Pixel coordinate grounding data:
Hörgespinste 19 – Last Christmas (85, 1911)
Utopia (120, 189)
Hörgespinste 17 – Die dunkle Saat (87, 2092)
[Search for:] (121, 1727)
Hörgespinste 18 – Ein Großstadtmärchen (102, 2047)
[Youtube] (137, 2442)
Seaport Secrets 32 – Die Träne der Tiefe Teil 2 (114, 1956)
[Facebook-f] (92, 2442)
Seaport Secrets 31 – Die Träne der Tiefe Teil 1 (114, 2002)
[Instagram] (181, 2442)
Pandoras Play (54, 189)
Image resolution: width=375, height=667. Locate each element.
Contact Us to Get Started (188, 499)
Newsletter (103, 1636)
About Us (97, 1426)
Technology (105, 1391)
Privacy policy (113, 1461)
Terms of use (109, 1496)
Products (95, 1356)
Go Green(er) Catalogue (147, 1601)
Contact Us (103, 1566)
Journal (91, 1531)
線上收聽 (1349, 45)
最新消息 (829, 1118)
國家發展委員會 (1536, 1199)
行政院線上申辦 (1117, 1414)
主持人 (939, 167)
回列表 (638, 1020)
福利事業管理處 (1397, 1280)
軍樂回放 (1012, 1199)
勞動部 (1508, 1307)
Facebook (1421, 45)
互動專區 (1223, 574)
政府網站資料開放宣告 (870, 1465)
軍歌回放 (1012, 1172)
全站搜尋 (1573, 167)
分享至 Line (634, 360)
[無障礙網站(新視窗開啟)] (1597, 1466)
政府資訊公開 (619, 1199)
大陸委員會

» **Task item**:
Copy out each line of the data in which the word "Contact" appears.

» **Written response**:
Contact Us to Get Started (188, 499)
Contact Us (103, 1566)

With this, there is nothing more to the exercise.